The Special Rapporteur presented this thematic report on UN responsibility for the cholera outbreak in Haiti and its relation to extreme poverty to the GA at its 71st session in August 2016.
In August 2016, after a draft of this report was leaked to the media, it was announced that the Secretary-General was developing a new approach which would address many of the concerns raised in the report. The Deputy Secretary-General indicated that the Secretary-General has also reiterated that the United Nations has a "moral responsibility" to the victims and would provide them with additional "material assistance and support". The Special Rapporteur warmly welcomes this initiative.
It remains indispensable, however, that the new process should also involve an apology entailing acceptance of responsibility and an acceptance that the victims' claims raise private law matters, thus requiring the United Nations to provide an appropriate remedy. Acceptance of these two elements would in no way prejudice the Organization's right to immunity from suit, nor would it open the floodgates to other claims.
The legal position of the United Nations to date has involved denial of legal responsibility for the outbreak, rejection of all claims for compensation, a refusal to establish the procedure required to resolve such private law matters, and entirely unjustified suggestions that the Organization's absolute immunity from suit would be jeopardized by adopting a different approach.

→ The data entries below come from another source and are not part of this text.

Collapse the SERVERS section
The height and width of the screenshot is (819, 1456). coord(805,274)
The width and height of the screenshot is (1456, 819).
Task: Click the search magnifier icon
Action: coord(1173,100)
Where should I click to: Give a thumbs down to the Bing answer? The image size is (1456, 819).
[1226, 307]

The existing approach is morally unconscionable, legally indefensible and politically self-defeating. It is also entirely unnecessary. In practice, it jeopardizes the immunity of the United Nations by encouraging arguments calling for it to be reconsidered by national courts; it upholds a double standard according to which the United Nations insists that Member States respect human rights, while rejecting any such responsibility for itself; it leaves the United Nations vulnerable to eventual claims for damages and compensation in this and subsequent cases, which are most unlikely to be settled on terms that are manageable from the perspective of the Organization; it provides highly combustible fuel for those who claim that United Nations peacekeeping operations trample on the rights of those being protected; and it undermines both the overall credibility of the Organization and the integrity of the Office of the Secretary-General. The past policy of the United Nations relied on a claim of scientific uncertainty. That is no longer sustainable given what is now known. The United Nations was clearly responsible and it must now act accordingly.